Search code examples
algorithmdata-structuresarray-algorithms

Data Structures: If Heaps are trees, why are they implemented internally with Lists or arrays?


I'm giving myself a refresher course in data structures and algorithms (and learning new stuff -- I was an Information Systems major in college instead of Computer Science, so I didn't get a formal education in these things), and I've been working on heaps. I'm a little confused.

My understanding is that a Heap is basically a semi-sorted tree, where the value of each child node is guaranteed to be less than the value of its parent (assume for this discussion MinHeaps). So if it's a tree, why is it that every implementation I've seen has used an array-like structure internally instead of building a set of tree nodes?

It seems weird to me that I have to memorize that the children of N in an array sit at 2N + 1 (left) and 2N + 2 (right)*. Why not just build a node with Left and Right properties and go from there?

*Source: This article


Solution

  • TL;DR: Save on memory overhead, get more speed from data locality.

    For a binary tree you need in each node 4 bytes for left child and 4 byte for the right child (or 8+8 if you are on 64 bit system). That's just the bare pointers you need. If you store a 32 bit int that's a lot of overhead. Add another pointer for the parent that is needed for pushing a node towards the root and you are looking at 24 bytes of overhead for a 4 byte integer on a 64bit system.
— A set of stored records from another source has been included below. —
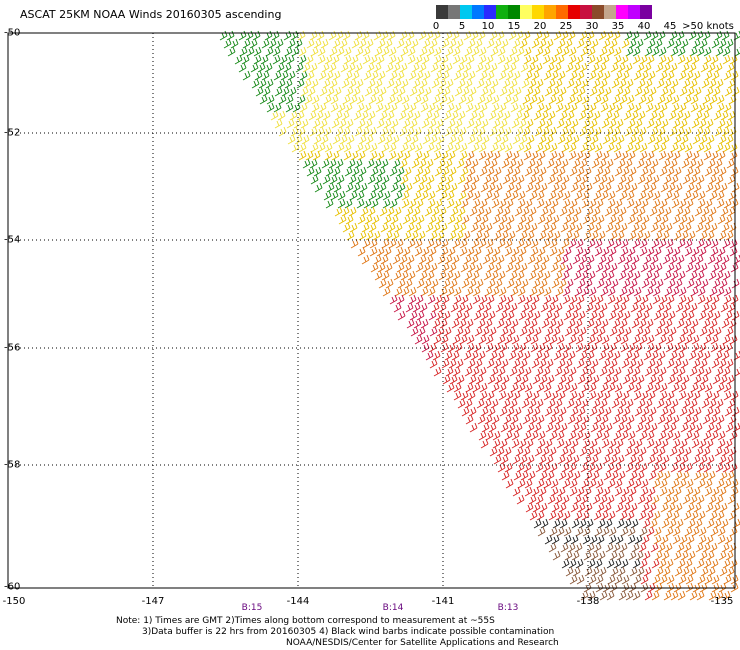  What do you see at coordinates (12, 348) in the screenshot?
I see `lat-label: -56` at bounding box center [12, 348].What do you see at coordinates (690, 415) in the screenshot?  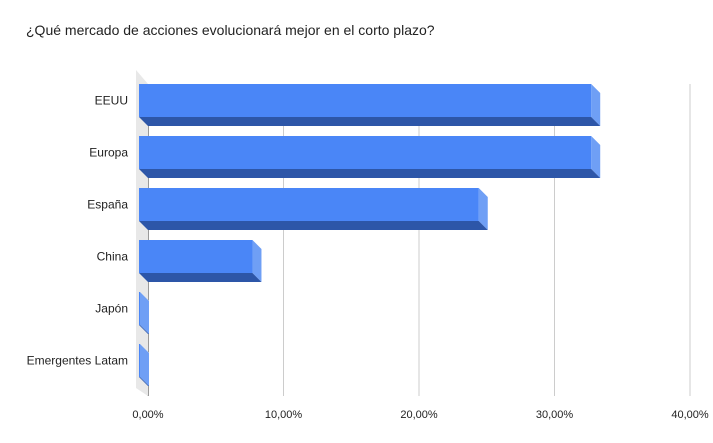 I see `x-tick-label: 40,00%` at bounding box center [690, 415].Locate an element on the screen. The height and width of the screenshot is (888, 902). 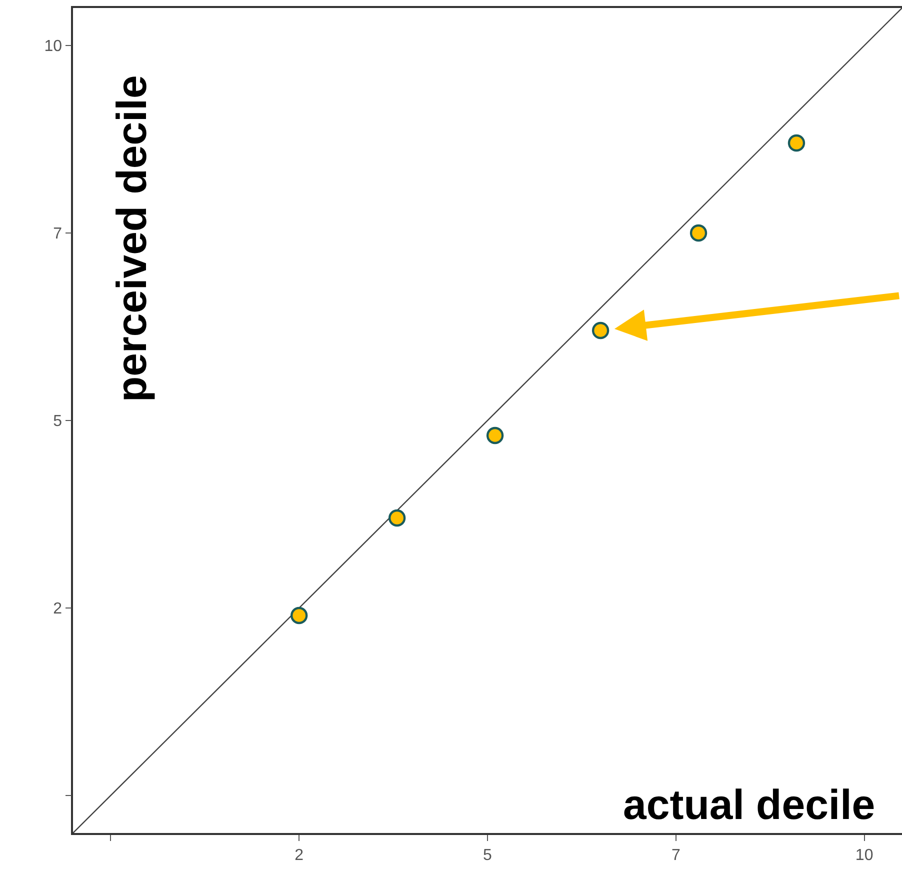
y-tick-label: 5 is located at coordinates (58, 422).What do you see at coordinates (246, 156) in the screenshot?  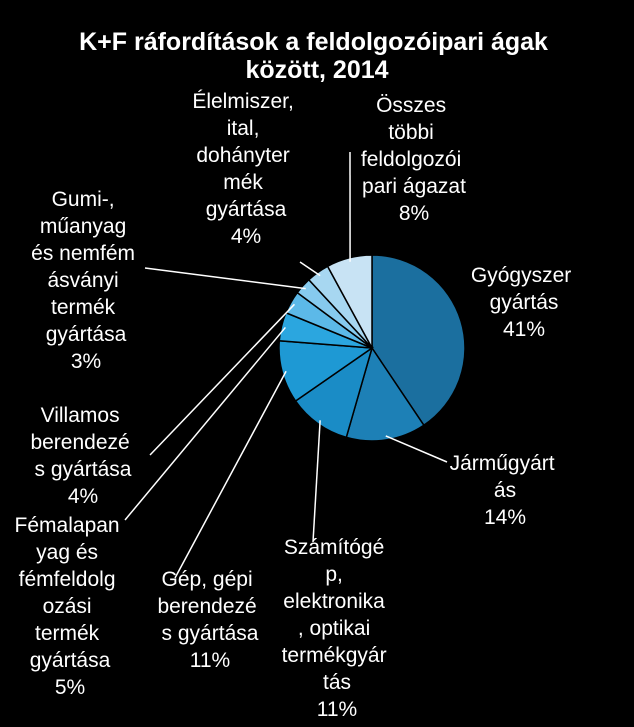 I see `category-label: Élelmiszer, ital, dohányter mék gyártása` at bounding box center [246, 156].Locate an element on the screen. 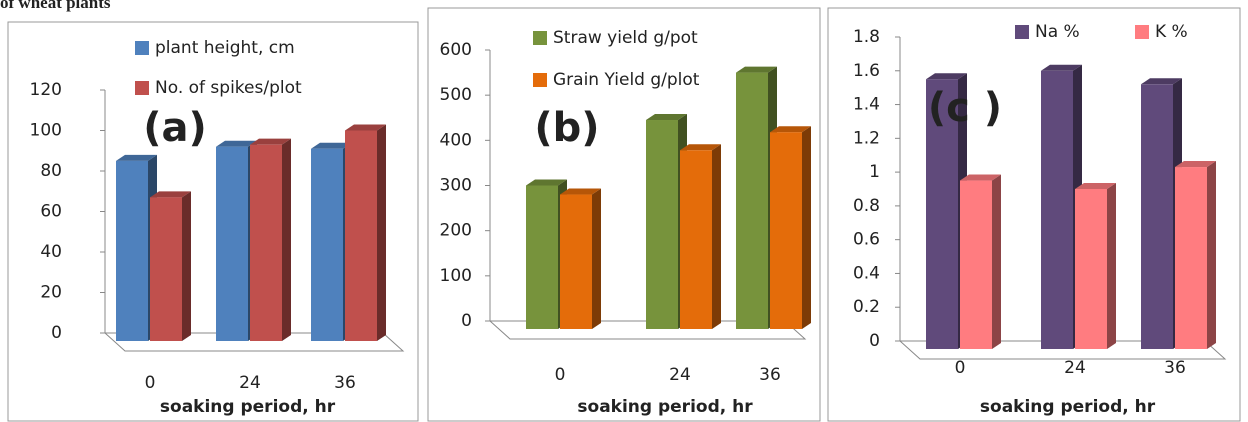 This screenshot has height=422, width=1248. annotation: (c ) is located at coordinates (965, 108).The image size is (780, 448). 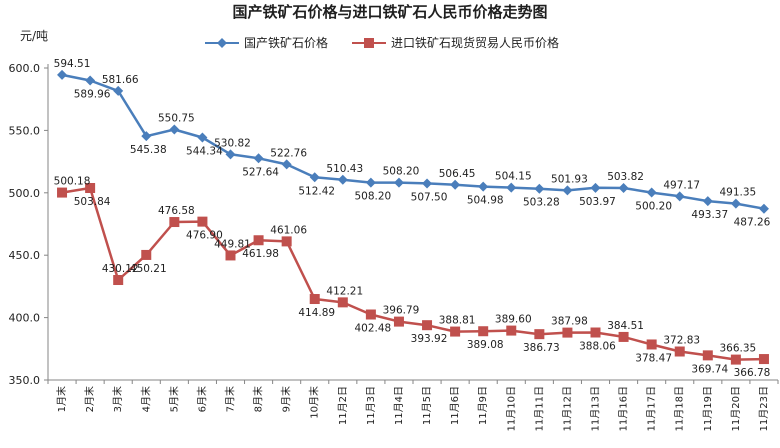 What do you see at coordinates (230, 399) in the screenshot?
I see `x-tick-label: 7月末` at bounding box center [230, 399].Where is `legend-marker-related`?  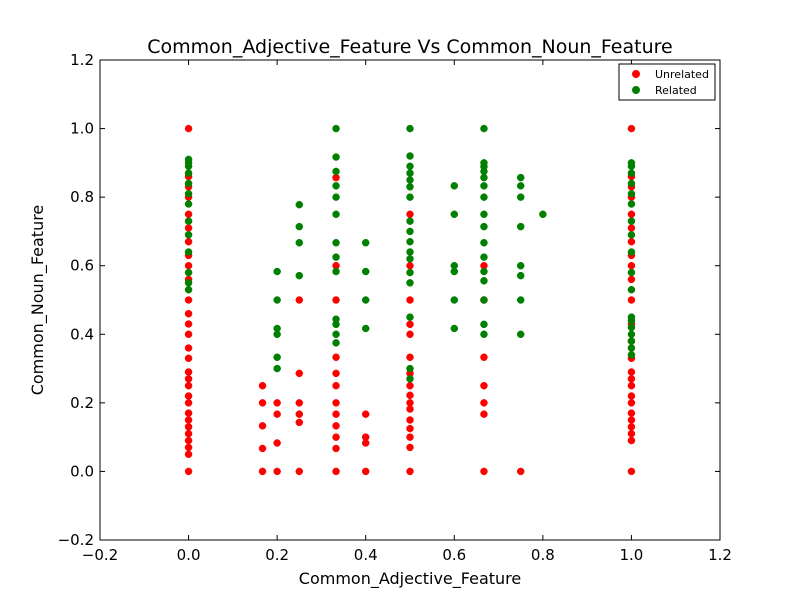
legend-marker-related is located at coordinates (636, 90).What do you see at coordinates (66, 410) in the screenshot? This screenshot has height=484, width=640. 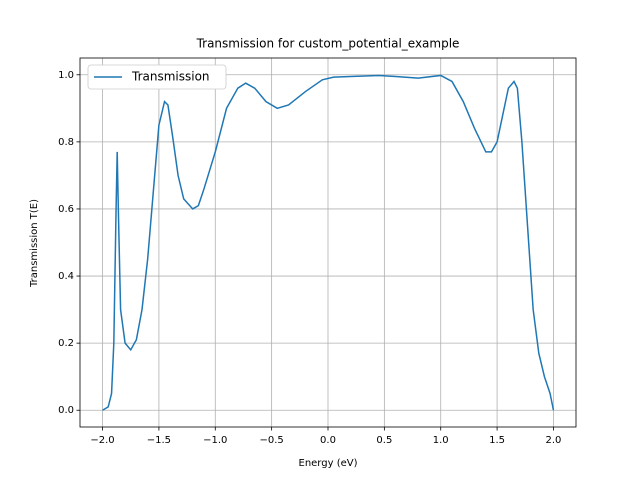 I see `y-tick-label: 0.0` at bounding box center [66, 410].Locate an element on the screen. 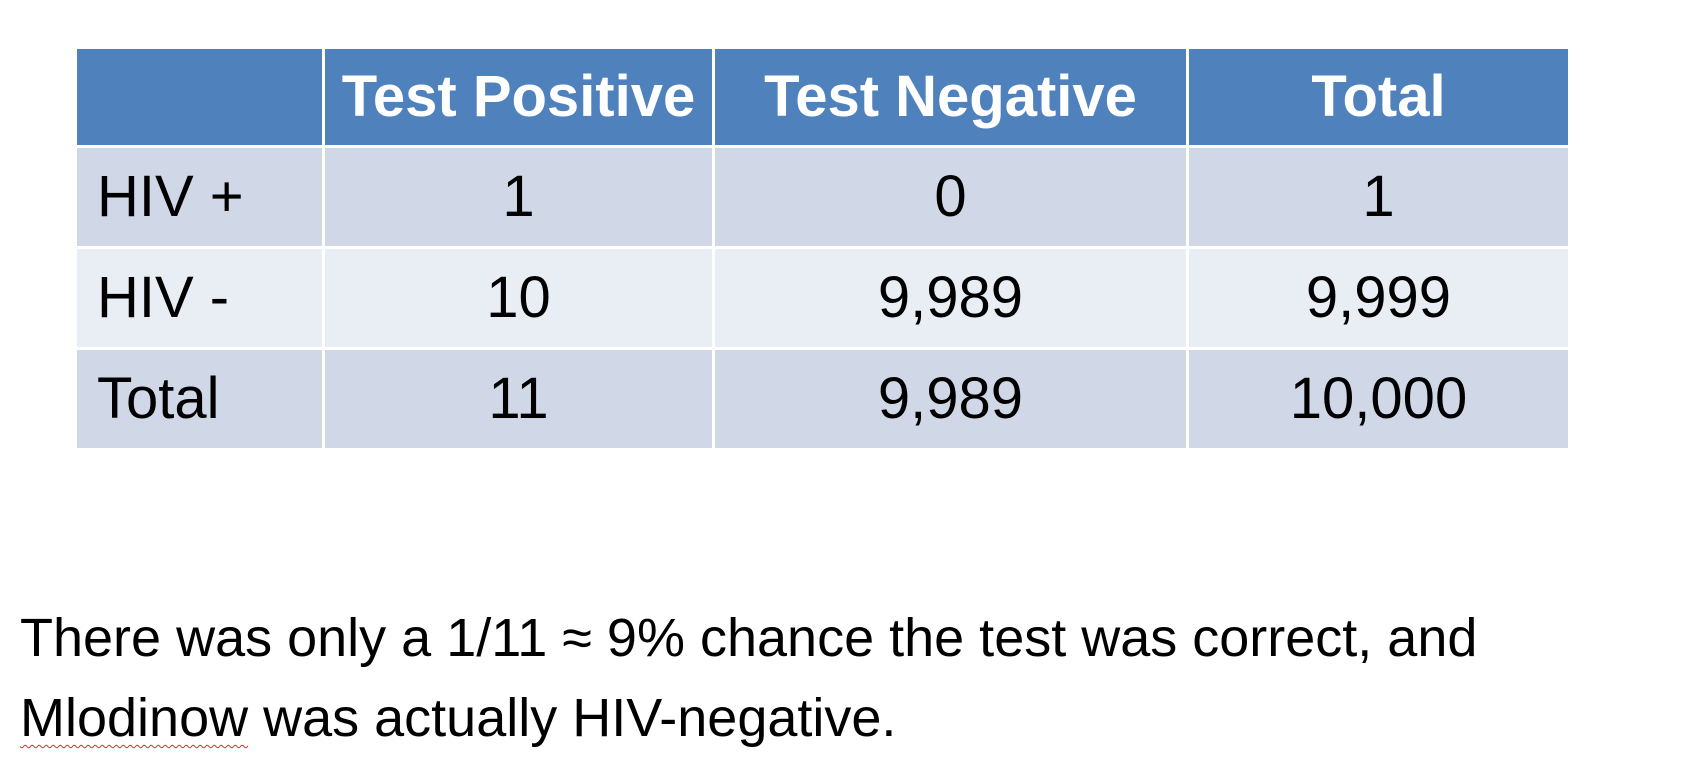 This screenshot has height=775, width=1702. conclusion-line-2-rest: was actually HIV-negative. is located at coordinates (572, 718).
    For a heap you don't need to worry about arbitrary trees. You usually only worry about the head (the min/max of the values) and you don't care about the internal structure. The heap is an almost complete binary tree (all levels are filled except the last one which is filled left to right). In this structure if you just put the nodes in an array, then for a node at index x you always find the parent at (x+1)/2 the left child at x*2+1 and the right child at x*2+2. So no need to store any of those fat pointers.

    In addition to the space saved you also get a speed boost because the memory is contiguous so it's more likely that it will be cached together (not guaranteed, just more likely).

    Sure, if it not something where efficiency is important, you can implement it as a regular tree. And conversely, if you have a almost complete tree and you want to the most out of you system implement it with an array (even if you don't use it as a heap).